## 选段
━━━━━━━━━━━━━━━━━━━━
问题描述
最近项目中遇到一个神奇的ANR问题,量级比较大,都是卡在同一个地方。
初看日志是主线程卡在了Webview加载So的地方。
[MainThread]
ANR_EXCEPTION:
java.lang.Runtime.loadLibrary0(Unknown Source:0)
java.lang.Runtime.loadLibrary0(Runtime.java:1008)
java.lang.System.loadLibrary(System.java:1665)
sl.m(chromium-TrichromeWebView.apk-stable-410310633:15)
sl.i(chromium-TrichromeWebView.apk-stable-410310633:11)
sl.k(chromium-TrichromeWebView.apk-stable-410310633:5)
org.chromium.android_webview.AwBrowserProcess.i(chromium-TrichromeWebView.apk-stable-410310633:10)
━━━━━━━━━━━━━━━━━━━━
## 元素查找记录
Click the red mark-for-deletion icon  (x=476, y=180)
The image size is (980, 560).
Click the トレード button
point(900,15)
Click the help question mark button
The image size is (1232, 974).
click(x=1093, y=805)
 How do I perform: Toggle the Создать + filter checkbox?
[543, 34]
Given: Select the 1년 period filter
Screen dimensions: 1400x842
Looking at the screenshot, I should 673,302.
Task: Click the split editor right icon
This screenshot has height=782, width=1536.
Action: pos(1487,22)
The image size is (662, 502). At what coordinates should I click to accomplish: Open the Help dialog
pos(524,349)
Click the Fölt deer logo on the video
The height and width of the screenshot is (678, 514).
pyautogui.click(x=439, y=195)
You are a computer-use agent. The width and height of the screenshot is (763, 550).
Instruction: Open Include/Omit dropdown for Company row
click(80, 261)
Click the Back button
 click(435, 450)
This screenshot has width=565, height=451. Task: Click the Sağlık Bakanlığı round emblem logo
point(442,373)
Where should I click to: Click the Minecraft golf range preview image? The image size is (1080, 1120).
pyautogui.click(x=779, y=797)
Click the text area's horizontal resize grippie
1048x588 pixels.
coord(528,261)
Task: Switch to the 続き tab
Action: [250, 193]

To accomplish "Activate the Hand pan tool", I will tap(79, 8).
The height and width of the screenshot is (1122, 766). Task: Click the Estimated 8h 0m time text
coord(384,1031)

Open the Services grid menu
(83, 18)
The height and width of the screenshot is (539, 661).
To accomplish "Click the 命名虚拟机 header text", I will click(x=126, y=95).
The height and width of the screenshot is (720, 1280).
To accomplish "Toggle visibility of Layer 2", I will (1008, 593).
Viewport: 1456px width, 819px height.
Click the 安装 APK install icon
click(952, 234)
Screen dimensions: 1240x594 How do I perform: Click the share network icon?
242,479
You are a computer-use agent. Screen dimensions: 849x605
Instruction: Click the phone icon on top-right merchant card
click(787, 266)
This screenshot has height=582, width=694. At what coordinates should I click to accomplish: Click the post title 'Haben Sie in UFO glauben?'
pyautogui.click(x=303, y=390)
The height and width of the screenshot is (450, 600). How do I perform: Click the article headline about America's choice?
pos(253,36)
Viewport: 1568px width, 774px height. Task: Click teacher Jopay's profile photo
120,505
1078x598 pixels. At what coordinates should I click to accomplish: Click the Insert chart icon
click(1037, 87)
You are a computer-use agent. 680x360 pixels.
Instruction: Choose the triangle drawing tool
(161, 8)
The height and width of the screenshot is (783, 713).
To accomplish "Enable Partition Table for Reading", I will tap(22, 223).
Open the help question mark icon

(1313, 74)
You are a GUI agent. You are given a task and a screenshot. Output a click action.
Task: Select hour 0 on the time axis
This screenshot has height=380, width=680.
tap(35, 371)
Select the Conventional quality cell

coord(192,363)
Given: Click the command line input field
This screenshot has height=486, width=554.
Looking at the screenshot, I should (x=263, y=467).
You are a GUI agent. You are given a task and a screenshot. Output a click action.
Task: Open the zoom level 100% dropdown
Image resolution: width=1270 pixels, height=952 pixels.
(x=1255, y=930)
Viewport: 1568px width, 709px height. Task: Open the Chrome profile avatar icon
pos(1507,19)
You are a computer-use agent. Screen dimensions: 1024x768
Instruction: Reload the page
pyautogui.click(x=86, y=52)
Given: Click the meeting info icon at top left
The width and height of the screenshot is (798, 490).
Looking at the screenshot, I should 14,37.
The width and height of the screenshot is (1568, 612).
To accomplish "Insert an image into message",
━━━━━━━━━━━━━━━━━━━━
## 任务
(1) 在这段ANR问题描述里,初看日志时发现主线程卡在了哪里?
(2) 接着这段ANR问题描述往下写,从它最后一行之后续起。

## 逐项作答
(1) 主线程卡在了Webview加载So的地方。

(2)
com.android.webview.chromium.WebViewChromiumFactoryProvider.f(chromium-TrichromeWebView.apk-stable-410310633:71)
com.android.webview.chromium.WebViewChromiumFactoryProvider.<init>(chromium-TrichromeWebView.apk-stable-410310633:12)
com.android.webview.chromium.WebViewChromiumFactoryProviderForR.<init>(chromium-TrichromeWebView.apk-stable-410310633:1)
com.android.webview.chromium.WebViewChromiumFactoryProviderForR.create(chromium-TrichromeWebView.apk-stable-410310633:1)
java.lang.reflect.Method.invoke(Native Method)
android.webkit.WebViewFactory.getProvider(WebViewFactory.java:266)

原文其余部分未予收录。